Instructions for the task ▸ Count how many lines below include the string "pixels". Only that number should appear in the reply.

----

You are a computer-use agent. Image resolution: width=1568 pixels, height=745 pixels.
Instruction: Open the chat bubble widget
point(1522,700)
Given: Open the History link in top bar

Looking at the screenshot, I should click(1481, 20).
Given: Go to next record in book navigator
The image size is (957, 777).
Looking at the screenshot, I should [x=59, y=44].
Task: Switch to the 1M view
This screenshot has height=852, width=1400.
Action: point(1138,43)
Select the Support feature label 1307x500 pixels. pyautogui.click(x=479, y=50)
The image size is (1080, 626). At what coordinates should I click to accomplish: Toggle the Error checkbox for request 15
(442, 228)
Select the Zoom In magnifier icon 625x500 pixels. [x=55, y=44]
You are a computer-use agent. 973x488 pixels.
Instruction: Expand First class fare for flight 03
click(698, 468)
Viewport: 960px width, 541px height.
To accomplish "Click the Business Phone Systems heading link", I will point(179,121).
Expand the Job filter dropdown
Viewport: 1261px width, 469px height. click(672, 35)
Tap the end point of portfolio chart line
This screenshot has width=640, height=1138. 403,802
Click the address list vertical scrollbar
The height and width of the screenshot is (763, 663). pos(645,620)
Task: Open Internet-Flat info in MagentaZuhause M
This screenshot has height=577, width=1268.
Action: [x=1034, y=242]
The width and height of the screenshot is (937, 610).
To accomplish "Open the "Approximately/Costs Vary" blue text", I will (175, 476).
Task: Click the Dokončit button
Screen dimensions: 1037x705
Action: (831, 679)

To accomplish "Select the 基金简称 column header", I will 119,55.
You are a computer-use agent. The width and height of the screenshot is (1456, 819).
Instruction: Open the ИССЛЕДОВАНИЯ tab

----

Answer to this task ▸ 4